Benefits associated with fecal diversion include a reduction in the number microbes in the perineum, remarkable improvement in the wound healing process, and local control of the infection.33 Fecal diversion is performed using the Flexi-Seal Fecal Management System (FMS) or diverting colostomy. FMS is an alternative to diverting colostomy in the management of fecal stream in FG patients. When compared to colostomy, FMS is cost effective and improves patient comfort for short-term fecal diversion.31,34 Moreover, in addition to preventing fecal contamination in the wound site, FMS avoids the complications associated with colostomy.34 Nevertheless, the use of FMS is not advised in cases presenting with rectal neoplasm and penetrating rectal injuries or fistulas. Diverting colostomy is indicated when the anal sphincters and the rectum are involved, incontinence is permanent, or the patient is noncompliant.35 Yan-Dong et al reported that mortality was remarkably reduced by the applications of diverting colostomy in patients with FG.36 However, the diverting colostomy necessitates repeated debridements.35 In the present study, we also found that the use of colostomy was not associated with the number of debridements. However we suggest that colostomy enabled better clinical outcomes among the most severely ill patients.

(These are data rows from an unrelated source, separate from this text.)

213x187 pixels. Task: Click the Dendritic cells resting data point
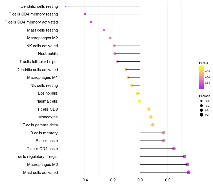tap(65, 6)
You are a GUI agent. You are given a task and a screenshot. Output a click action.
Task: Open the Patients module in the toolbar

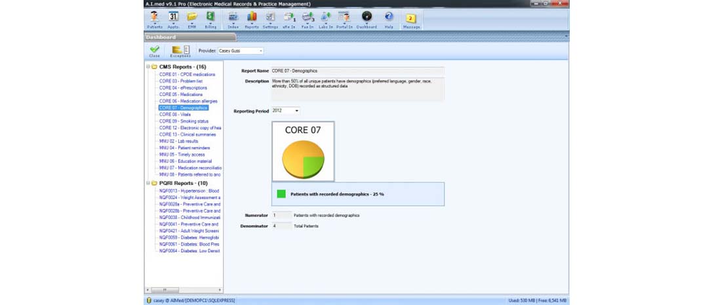154,18
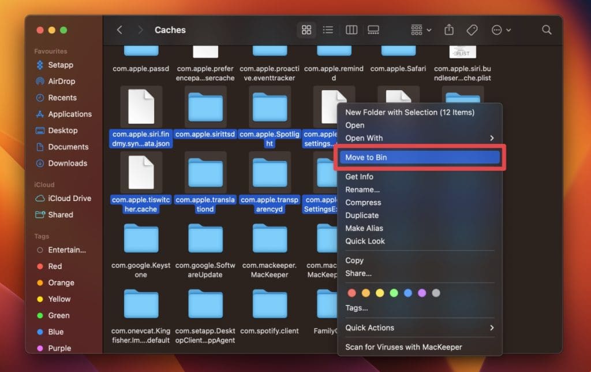Click Scan for Viruses with MacKeeper
The width and height of the screenshot is (591, 372).
(403, 347)
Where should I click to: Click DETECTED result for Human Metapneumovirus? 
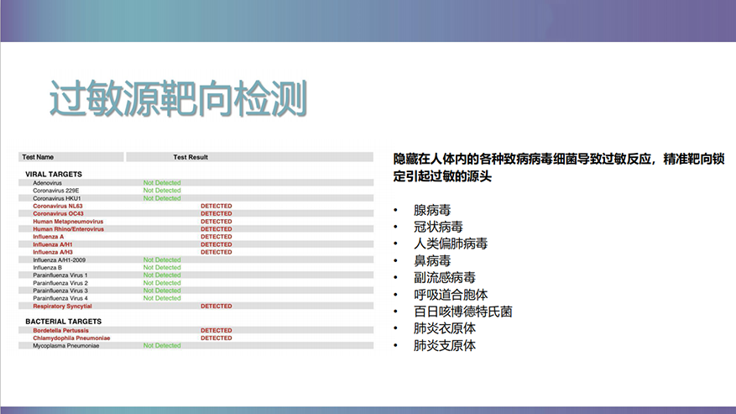(216, 222)
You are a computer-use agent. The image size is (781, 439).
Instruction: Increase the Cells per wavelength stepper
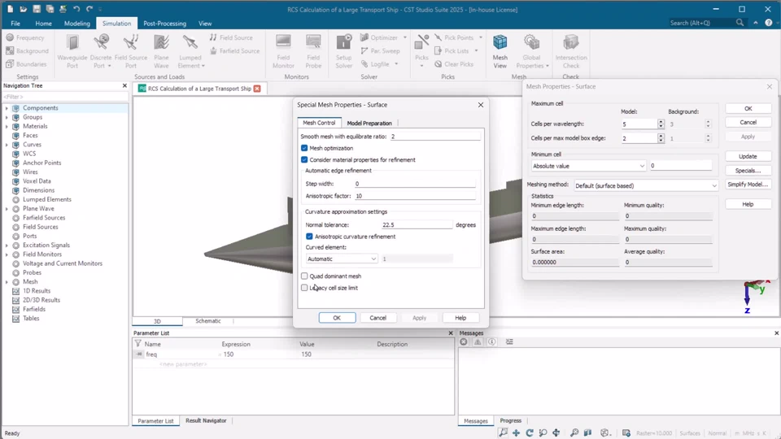(x=661, y=121)
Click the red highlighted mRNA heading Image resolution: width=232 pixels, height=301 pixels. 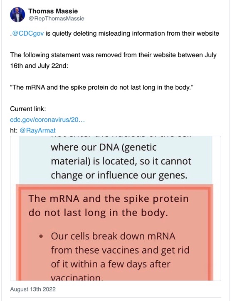[109, 206]
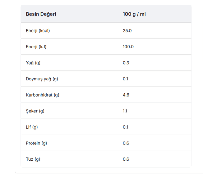Click the Protein 0.6 value

tap(126, 143)
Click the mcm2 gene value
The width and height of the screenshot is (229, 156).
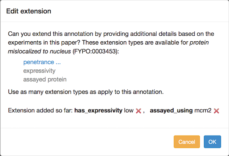click(203, 111)
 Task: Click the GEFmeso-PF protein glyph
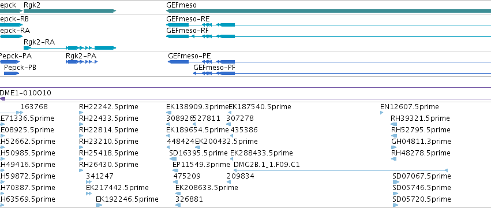point(342,73)
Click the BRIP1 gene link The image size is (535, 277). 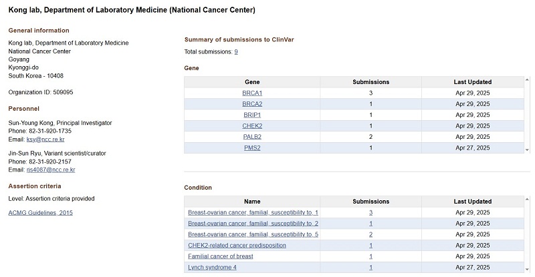[x=252, y=115]
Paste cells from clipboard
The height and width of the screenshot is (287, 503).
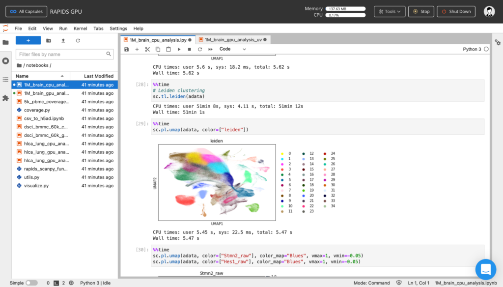[168, 49]
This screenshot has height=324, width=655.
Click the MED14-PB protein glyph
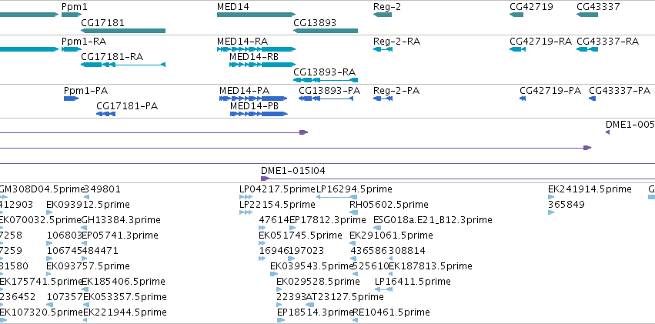(x=259, y=114)
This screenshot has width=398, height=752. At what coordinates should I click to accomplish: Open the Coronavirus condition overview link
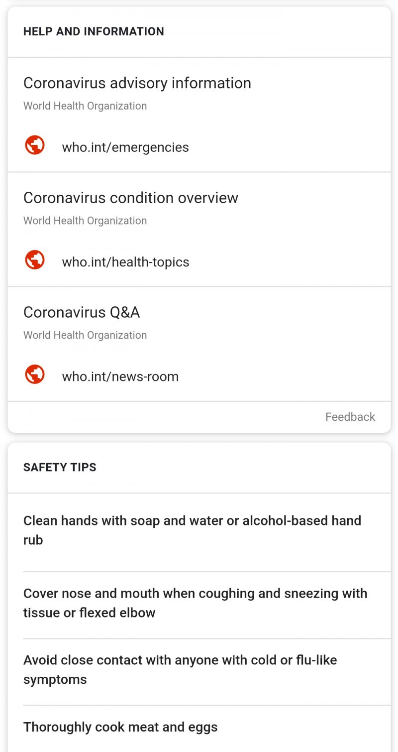(130, 198)
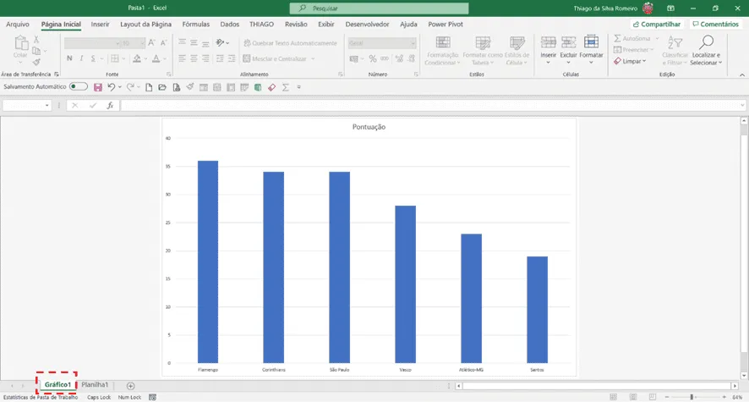Click the Inserir cells icon in Células group
The height and width of the screenshot is (402, 749).
(548, 42)
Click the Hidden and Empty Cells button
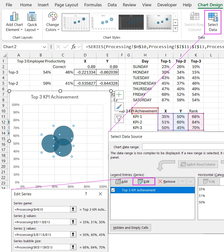This screenshot has height=252, width=224. (130, 227)
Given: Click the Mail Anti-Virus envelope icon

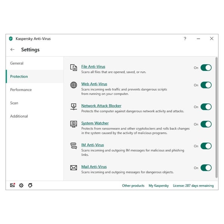Looking at the screenshot, I should pyautogui.click(x=74, y=168).
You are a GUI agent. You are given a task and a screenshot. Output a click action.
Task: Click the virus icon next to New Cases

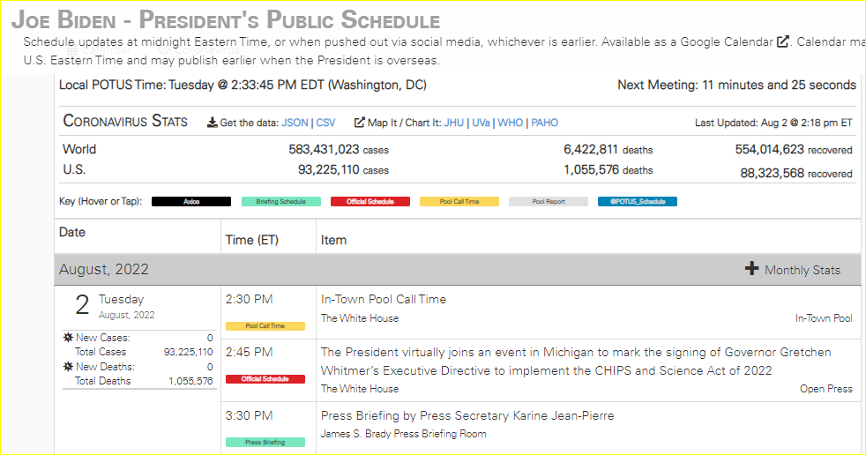[x=68, y=338]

Moreover, early oral intake may be possible with the use of colostomy and this may facilitate wound healing by enabling nutritional support and reducing the risk of contamination in the wound site. In the present study, we found that the use of colostomy improved outcomes among the most severely ill patients, reducing morbidity and mortality and well as LOHS in this high risk patient group. In addition, the use of colostomy did not affect mortality and LOHS, which is an indicator that we were highly selective in the use of colostomy and only applied this technique to patients with clear indications. In our clinical algorithm, we consider ostomy only as a final option for the treatment of FG. FMS is our first choice for fecal diversion. In cases where an ostomy is indicated, the Trephine ostomy is out method of choice as it is clearly the safest and simplest method. This method also provides minimal invasion and can be applied for fast fecal diversion in patients who have no indications for laparotomy and in high risk patients presenting.37

Conclusion

Overall mortality among our FG patients was 14%. We conclude that early diagnosis, prompt surgical debridement, and wide-spectrum antibiotic treatment are vital steps to be taken in the essential treatment of FG. We also suggest that FGSI is an important predictor in the prognosis of FG. VAC should be performed in compliant patients in order to enhance patient comfort by reducing pain and the number of dressings. Fecal diversion should be performed as needed, preferably by using FMS. The trephine ostomy should be the method of choice in cases where an ostomy is necessary.

Acknowledgments

The authors declare that they have no conflicts of interest.